— Objective —
Could you copy the rows below word for word, from the line that contains "The image size is (703, 402). Task: Pick the B404" through the line that contains "[x=173, y=142]", and nothing else?

— Rows for locating described items —
>>>

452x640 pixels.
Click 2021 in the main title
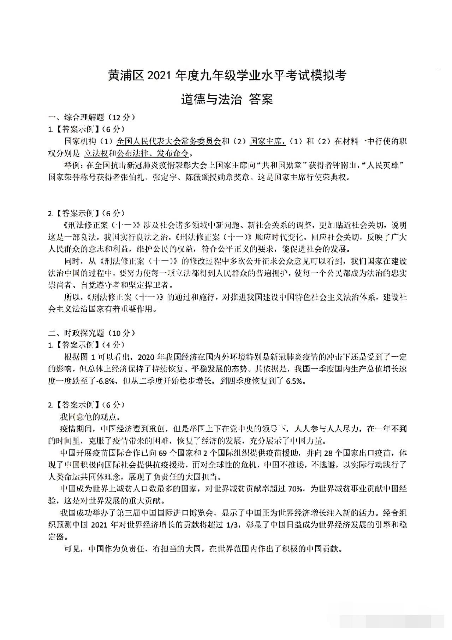(x=159, y=76)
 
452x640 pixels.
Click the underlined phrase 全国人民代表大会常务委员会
(x=168, y=141)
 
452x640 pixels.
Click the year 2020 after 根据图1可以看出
(x=145, y=357)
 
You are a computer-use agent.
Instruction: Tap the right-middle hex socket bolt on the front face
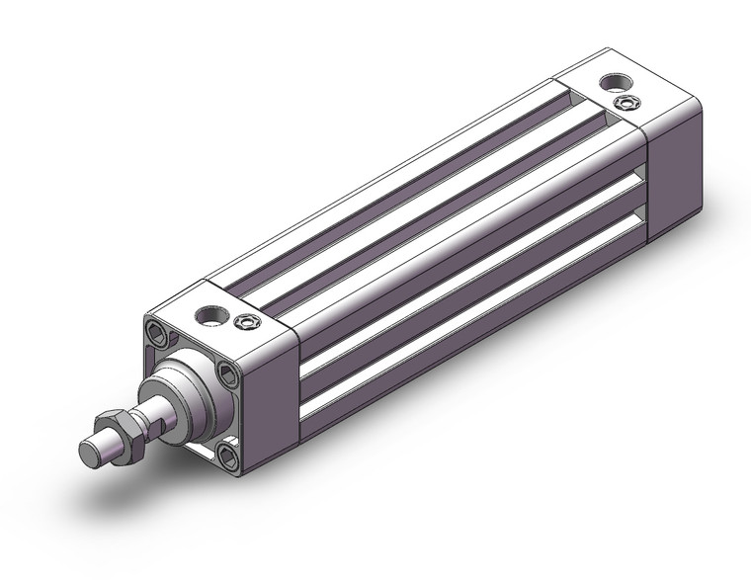(228, 373)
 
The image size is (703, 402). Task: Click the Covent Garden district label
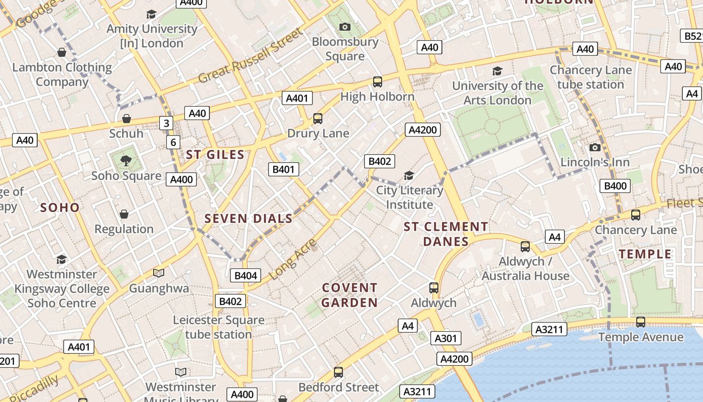[x=349, y=295]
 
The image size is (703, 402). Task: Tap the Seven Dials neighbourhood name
[x=249, y=219]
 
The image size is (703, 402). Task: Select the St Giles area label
[x=215, y=155]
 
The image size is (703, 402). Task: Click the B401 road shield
[x=283, y=169]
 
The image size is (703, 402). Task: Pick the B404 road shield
[x=246, y=275]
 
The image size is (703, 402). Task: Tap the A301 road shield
[x=445, y=338]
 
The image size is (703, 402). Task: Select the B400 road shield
[x=615, y=186]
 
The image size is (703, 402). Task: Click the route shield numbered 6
[x=173, y=142]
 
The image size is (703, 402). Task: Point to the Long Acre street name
[x=293, y=260]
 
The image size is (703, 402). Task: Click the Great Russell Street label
[x=251, y=55]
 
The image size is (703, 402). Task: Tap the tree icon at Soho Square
[x=126, y=161]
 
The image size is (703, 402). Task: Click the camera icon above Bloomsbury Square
[x=344, y=27]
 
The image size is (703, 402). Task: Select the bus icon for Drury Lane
[x=317, y=119]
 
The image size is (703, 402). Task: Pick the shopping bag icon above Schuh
[x=127, y=119]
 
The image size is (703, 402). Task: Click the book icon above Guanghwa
[x=159, y=273]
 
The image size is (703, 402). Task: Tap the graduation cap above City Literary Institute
[x=409, y=175]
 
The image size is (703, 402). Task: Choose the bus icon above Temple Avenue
[x=640, y=322]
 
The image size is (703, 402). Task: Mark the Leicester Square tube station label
[x=218, y=327]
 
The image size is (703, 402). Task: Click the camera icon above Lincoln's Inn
[x=595, y=147]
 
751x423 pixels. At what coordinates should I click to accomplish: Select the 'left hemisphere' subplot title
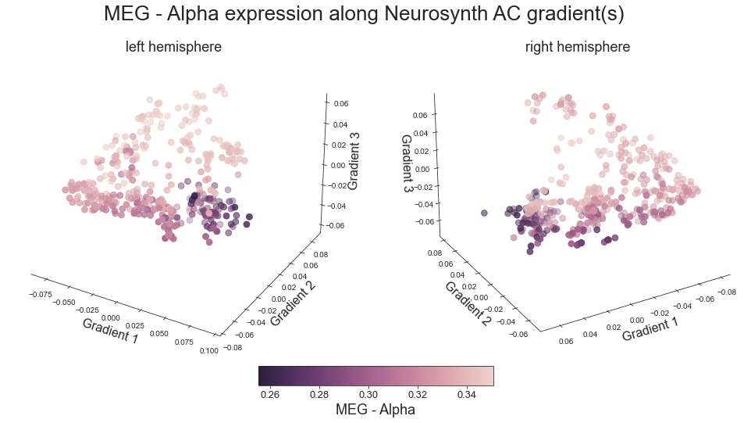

<<<

— Correct output —
The image size is (703, 402). Task: Pick the B404 road shield
[x=246, y=275]
 
The image size is (703, 402). Task: Tap the A301 road shield
[x=445, y=338]
 
The image size is (703, 402). Task: Select the B400 road shield
[x=615, y=186]
 
The image size is (703, 402). Task: Click the route shield numbered 6
[x=173, y=142]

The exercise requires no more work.